Saturday am
Had a bad evening last night. I've had a pretty hectic week at work and things are going round in my mind about that. Had this feeling that I might be coming down with something too and this is pretty much the worst time I want to be feeling like that!
I've got quite a busy weekend, although it's pretty much all social but I'm struggling to fit it all in and don't want to let anyone down. Off in a bit to do the hours drive to where I used to live so that I can get my hair done....
...yes, I know what you're thinking, but I've been with her 13 years and I just can't and don't want to change. It's like visiting a friend! Then off to see another friend for lunch, then back home again to prepare dinner for some friends we haven't seen in ages. Up in the morning to go running and then delivering some leaflets around the village for the community day next weekend. Phew!
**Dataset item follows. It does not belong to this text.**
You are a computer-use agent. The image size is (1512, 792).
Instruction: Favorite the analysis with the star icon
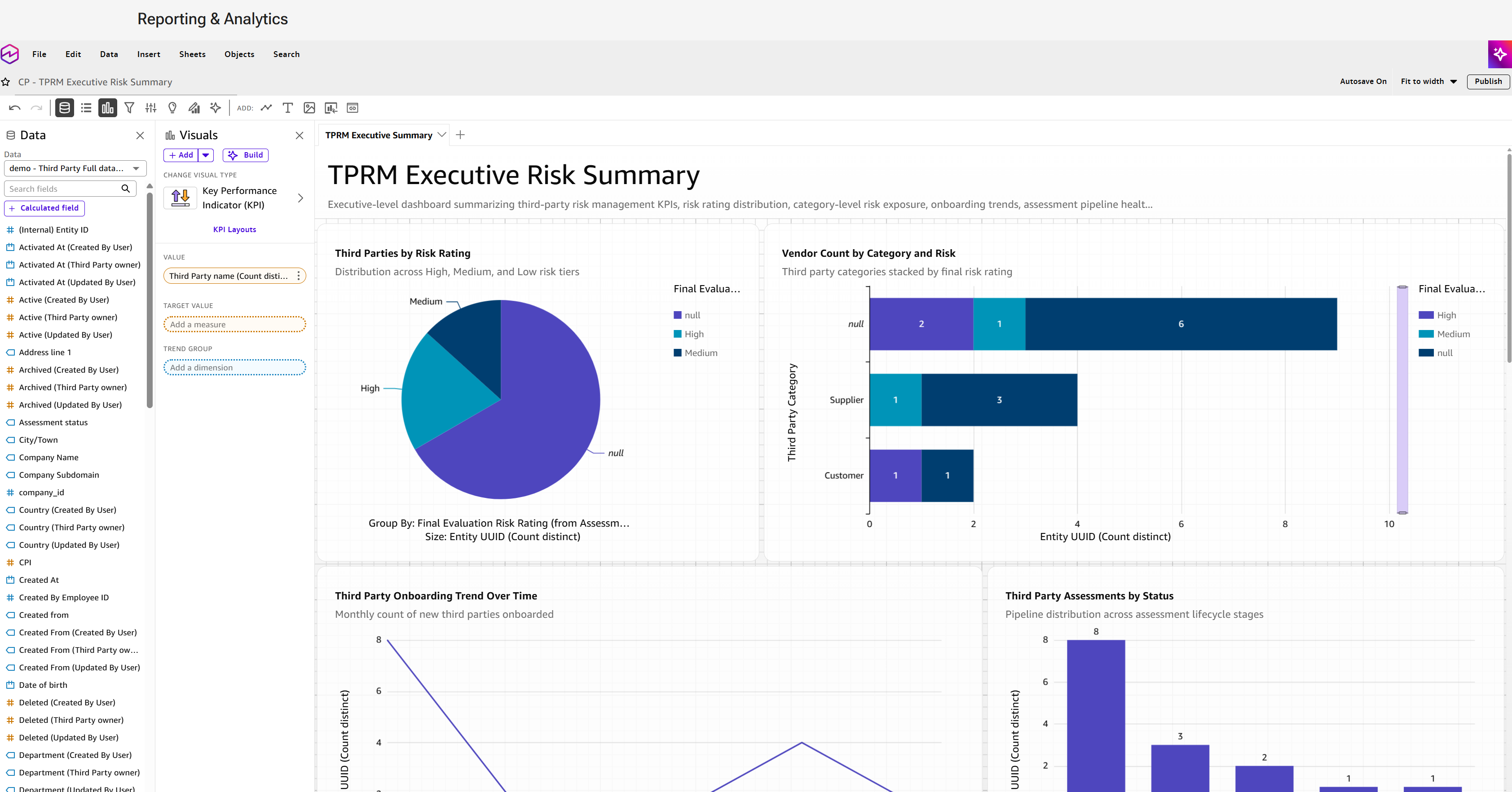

Then was supposed to be out last night helping get prepared for the community weekend.
Threw a bit of tearful lunatic type wobbler last night and had a really good blub on OH. As usual, he was brilliant, although he didn't quite get that I didn't mean that I wanted to put a stop to the IVF, I just wanted to get across to him that I'm pretty frightened about it. What if it doesn't work? What if I go to pieces? What effect will the drugs have on me? What if I just balloon through all the hormones? Fear of the unknown really.
Anyway he wouldn't let me mope and feel sorry for myself and dragged me out to the community thingymabob and I had a great time. It gives much such a warm feeling doing stuff like that, even though everyone is about 20 years older than us!
Can't wait to introduce my Nan to the vicar next weekend, she'll be so proud of her atheist granddaughter!